Report: China Buys Itself Position as Cuba’s Top Trade Partner

The Associated Press
The Associated Press

The government of China reportedly became Cuba’s largest trading partner last week after signing multiple million-dollar agreements with the fellow communist nation.

China’s dominance of the Cuban economy buys it an alliance with one of America’s closest neighbors at a time that its investments in fellow socialist nations like Venezuela have become major strategic liabilities. It also, as the Cuban-American site Babalú Blog notes, lends the Castro regime a much-needed lifeline in the face of the Trump administration’s moves to contain profits that benefit the repressive dictatorship.

The PanAm Post first noticed the major shift in Cuba’s economy, granting China greater leverage than close neighbors like Venezuela. In a series of agreements last week, China agreed to donate $1 million to Hurricane Irma relief and another $12 million “in supplies, including generators, water pumps, purifiers, folding beds and other resources.” In addition to the free money, China expanded its credit line to Cuba, granting it money to expand energy projects, particularly investment in the “Che” Guevara Electronic Company, according to leftist outlet TeleSur. The PanAm post cites Cuban media for providing the details.

China’s state-run China Daily also reported on the deals—”five cooperation and legal agreements, which reaffirm the willingness of both nations to strengthen and expand their economic and trade relations,” it noted.

“The accords are aimed at supporting the process of recovery of the damages caused by Hurricane Irma. China was one of the first nations to express its condolences and willingness to help,” Rodrigo Malmierca, Cuban Minister of Foreign Trade and Investment, told reporters after signing the deals.

The PanAm post notes that this deal “means that China has officially become the island’s largest trading partner. Chinese-made buses, trucks and cars already frequent Cuban roads.”

Later that week, the Cuban state newspaper Granma boasted of a forum hosted by Havana to allow for networking between Chinese media outlets and those of other Latin American countries. “Media representatives from different Latin American countries and some of the most important communication platforms from the Asian giant shared experiences regarding the perception that exists regarding Sino-Latin American relations and the way to bring reporter closer to reality,” Granma claimed. Both China and Cuba brutally repress independent media and rely on an extensive network of propaganda outlets to disseminate pro-government messages.

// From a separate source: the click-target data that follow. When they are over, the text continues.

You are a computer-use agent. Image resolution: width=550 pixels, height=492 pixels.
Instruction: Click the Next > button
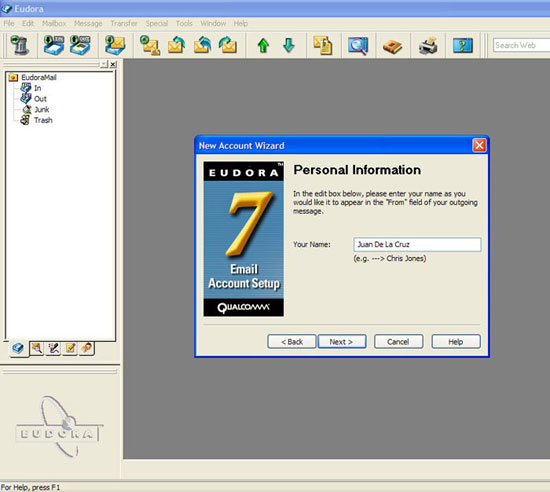coord(342,342)
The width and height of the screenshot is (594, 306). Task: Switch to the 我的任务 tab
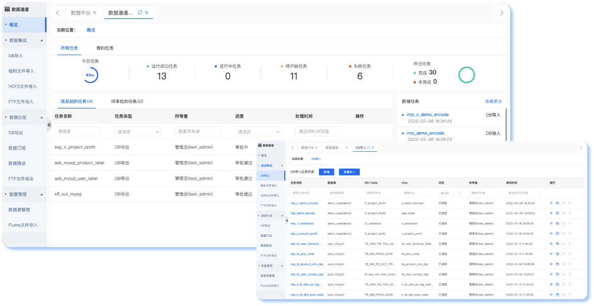pos(105,48)
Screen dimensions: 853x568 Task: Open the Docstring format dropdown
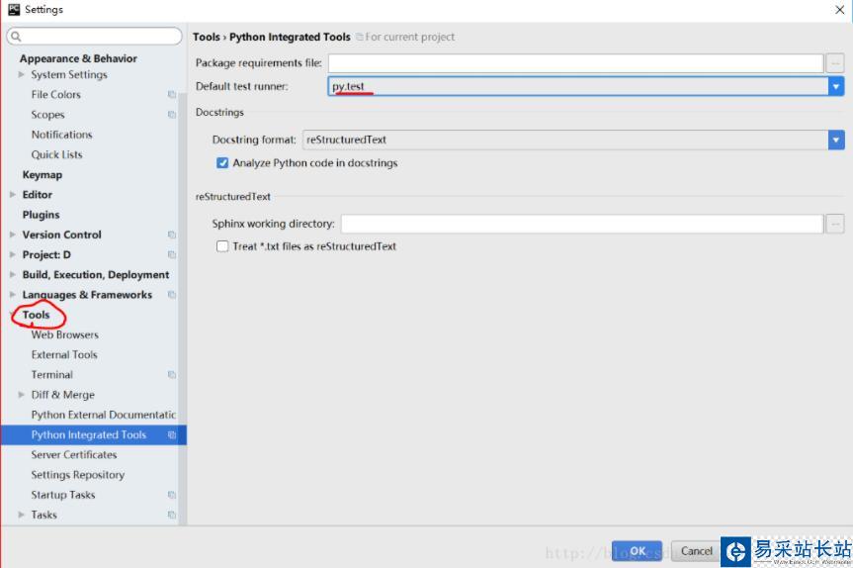pos(835,141)
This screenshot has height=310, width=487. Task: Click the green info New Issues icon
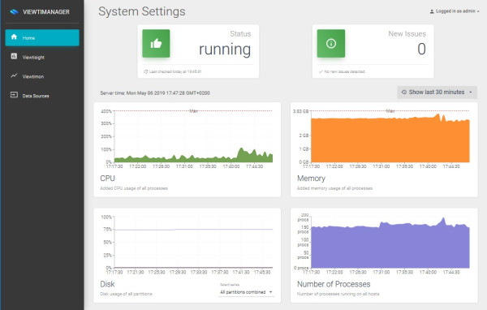[331, 44]
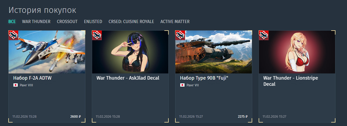Click Japan flag icon under Набор Type 90B Fuji
The image size is (347, 126).
182,85
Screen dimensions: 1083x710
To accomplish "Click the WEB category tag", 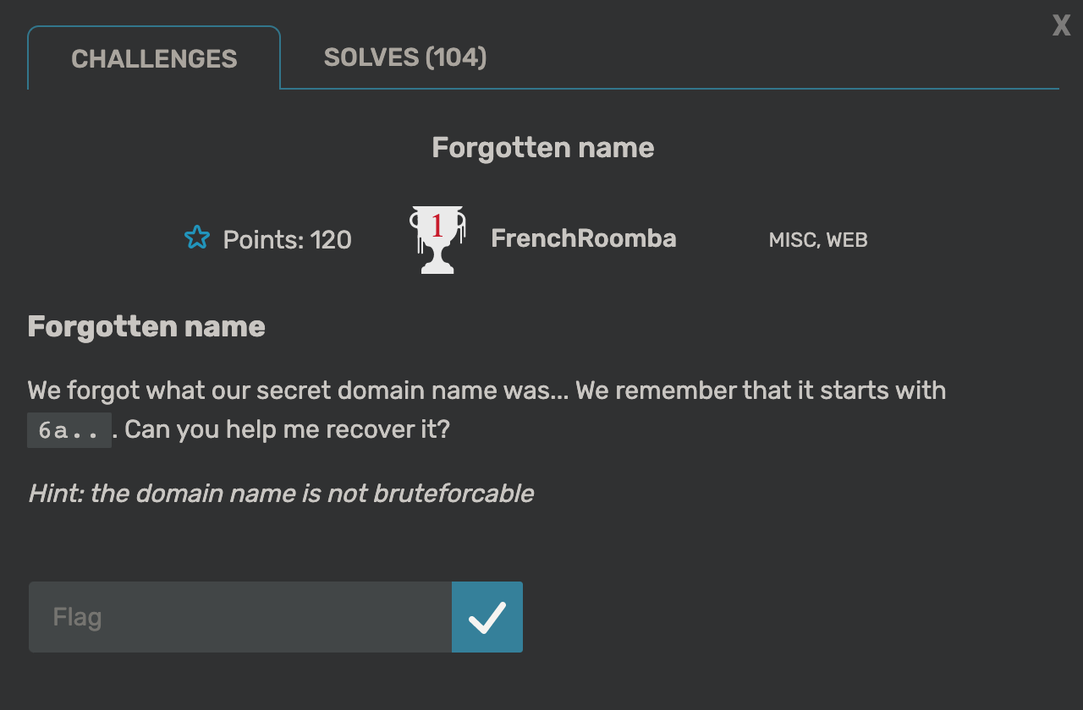I will point(847,240).
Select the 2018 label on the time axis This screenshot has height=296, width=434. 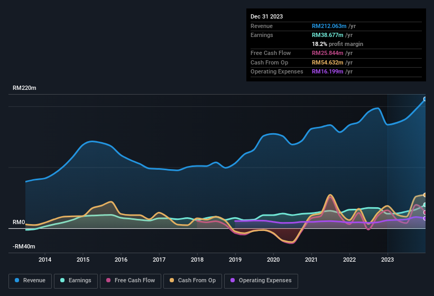(x=197, y=260)
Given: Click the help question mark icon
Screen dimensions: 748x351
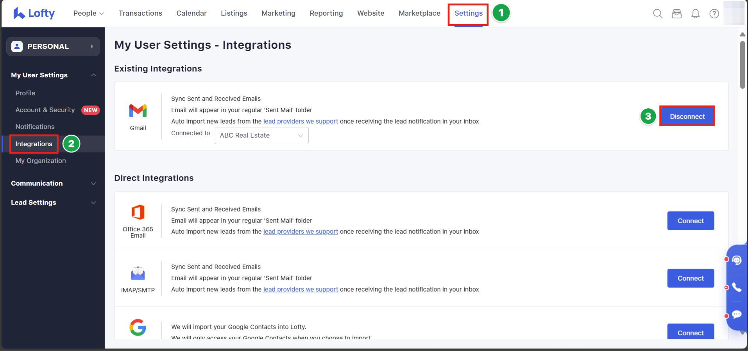Looking at the screenshot, I should pyautogui.click(x=714, y=14).
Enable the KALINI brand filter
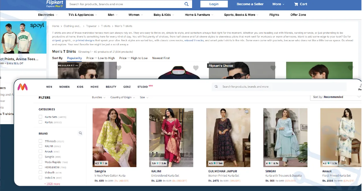 pos(40,146)
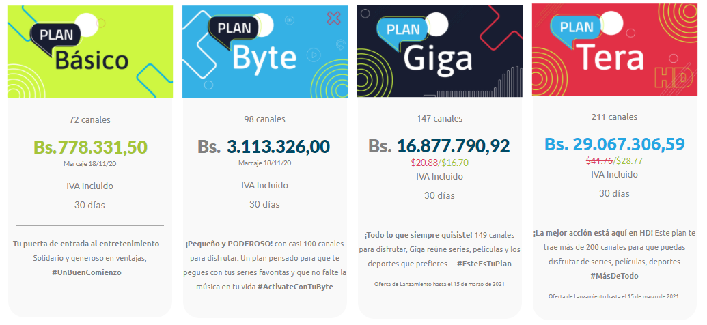Click the Bs. 16.877.790,92 Giga price
Viewport: 707px width, 325px height.
(x=439, y=146)
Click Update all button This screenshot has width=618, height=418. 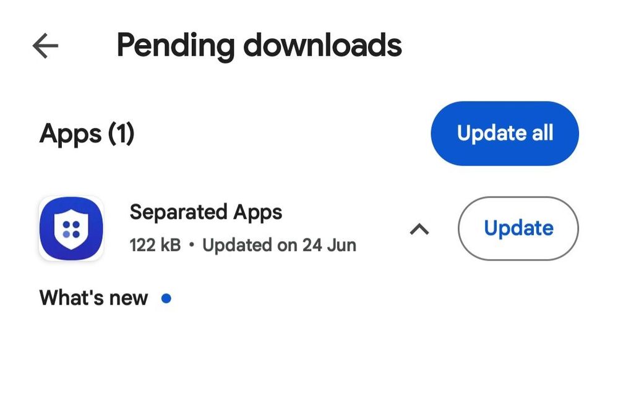point(505,133)
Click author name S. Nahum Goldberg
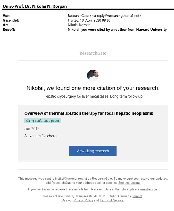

Granma also congratulated China on the culmination of the Chinese Communist Party (CPC) Congress last week, in which Xi Jinping became the third man—after Mao Zedong and Deng Xiaoping—to have his name enshrined in the Party’s constitution.

China may be looking to invest more heavily in Cuba after the precipitous decline of the Venezuelan economy, into which China invested significantly. Venezuela is a socialist dictatorship closely allied to the Chinese Communists but, by virtue of imposing socialist economic policies, has seen its economy deteriorate from Latin America’s wealthiest to its most impoverished. In August, the Chinese Global Times media outlet began to warn Chinese businessmen to stay away from the socialist dictatorship, as investing there “is at the cost of great risk.” China remains, as of this summer, Venezuela’s largest creditor.

In addition to investing in the United States’ most vocal enemies in the Americas, China has extended billions in credit to the nations of Africa. While present as a creditor throughout the continent, China has most notably established a military base in Djibouti, west of Yemen, and invested so heavily in Kenya that, by 2015, Kenyans viewed China as the biggest threat to its economy.

“We have watched the activities and actions of others in the region, particularly China, and the financing mechanisms it brings to many of these countries, which result in saddling them with enormous levels of debt,” American Secretary of State Rex Tillerson explained during a talk this month on global economics. “Financing is structured in a way that makes it very difficult for them to obtain future financing, and often has very subtle triggers in the financing that results in financing default, and the conversion of debt into equity.”

While Chinese officials protested Tillerson’s allegations, the Trump administration has vowed to confront China’s global economic policies. President Donald Trump is scheduled to visit China on November 8-10.